Several other ideas began taking form while I searched my computer. Although the Green River excursion was the first I took involving my kids and the tent, I did plan and execute several trips before that adventure. Most involved lots of outdoor activities and therefore might find a place on this blog as well.
In keeping with my OCD tendencies, my original plan for the blog was a chronologic detailing of our various camping trips. However, I am deep into planning for two adventures occurring this summer and thought “Wouldn’t it be nice to blog about those trips right after they happen? When everything is still fresh in my mind?” So with apologies to my fellow OCD’niks, this blog will jump around in time, both to accommodate the excitement of recent excursions and to include earlier jaunts. Eventually, all the trips will have their due.
In addition to trip posts, I have tons of spreadsheets and info on packing for a week-long camping adventure as well as weekend getaways, general ideas on food preparation, lists of various in-town adventures, etc. Those posts will be sprinkled in randomly to provide variety. Please feel free to send me ideas of what you want to read as well!

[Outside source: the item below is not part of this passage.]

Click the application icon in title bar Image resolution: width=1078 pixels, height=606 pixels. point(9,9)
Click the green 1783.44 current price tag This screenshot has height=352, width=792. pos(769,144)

Finally, I couldn’t let this intro go without a few acknowledgements. My parents encouraged my sense of adventure early on. Weekends with our family were often spent hiking in the natural areas around LA. Every summer, we would pile into the station wagon and head off on a 2-3 week trip to various National Parks. I remember excitedly perusing the AAA guide books for thoughts on our next destination (yep, doing research even then!). Most certainly the desire to take my children to these places stems directly from those formative experiences. The formula for those trips (my mother later told me as I started to plan for my own family) was one adventure per day – a hike, a horseback ride, a side trip to a lake, etc. This left ample time for sitting on a rock observing chipmunks, epic games of cribbage and spit with my sisters, and imaginary play outside (once taking place on a wooden pier resulting in a long splinter removal session that night). We stayed in cabins and lodges, as my mom does not like to camp. Yet in spite of that, my mother was a Girl Scout leader for over 10 years and we camped A LOT as Girl Scouts. The entire family participated; my dad and my dog were honorary Girl Scouts. My dad took me on my first backpacking trip when I was 9 years old. I suspect he carried most of my gear and I brought my teddy bear, but I was hooked. He eventually took my junior high and high school GS troops backpacking too. All of these adventures instilled in me a lifelong love of nature and the outdoors and hold a very special place in my memory. So mom & dad – THANKS!

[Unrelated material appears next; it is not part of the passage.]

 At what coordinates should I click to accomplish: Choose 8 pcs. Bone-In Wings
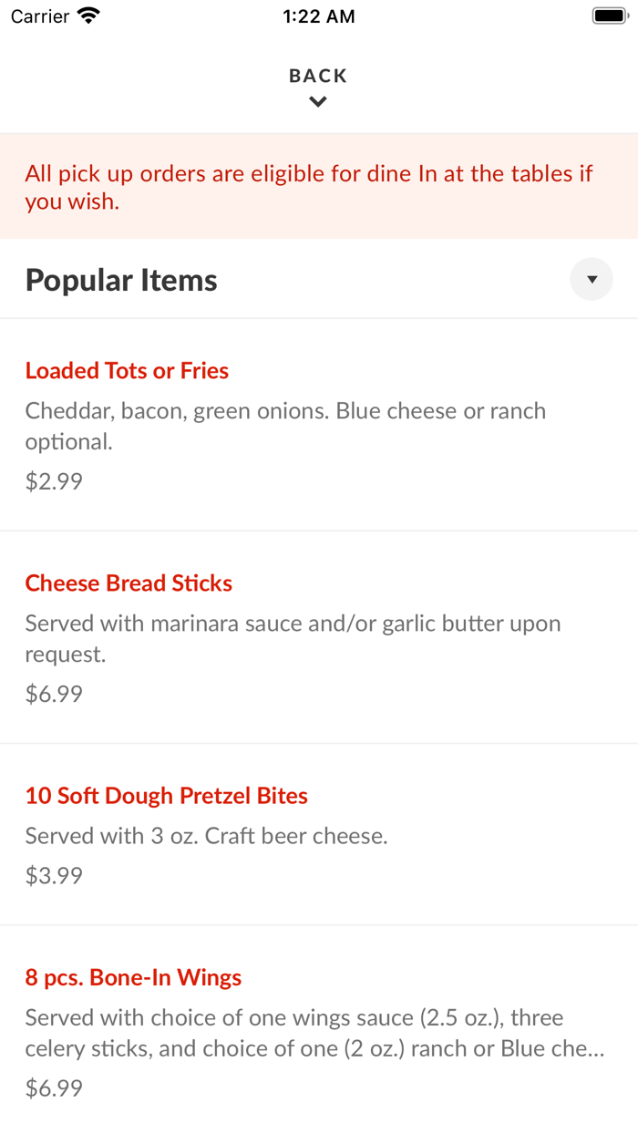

I always manage to find wonderful people who like to play outside as well. Many of these people will show up in future posts. So thank you to all of my outdoor buddies: my college & veterinary school roommates, my Girl Scout co-leaders and neighbors, a fantastic group of friends here in Austin who put up with my OCD planning tendencies and slow hiking pace, and my cousin Ron (a.k.a. best backpacking companion ever). And of course, my kids – who sometimes willingly and sometimes grumpily, get dragged along on these adventures to hopefully experience the magic and wonder of nature that still fill me with gratitude and happiness every time I step outside.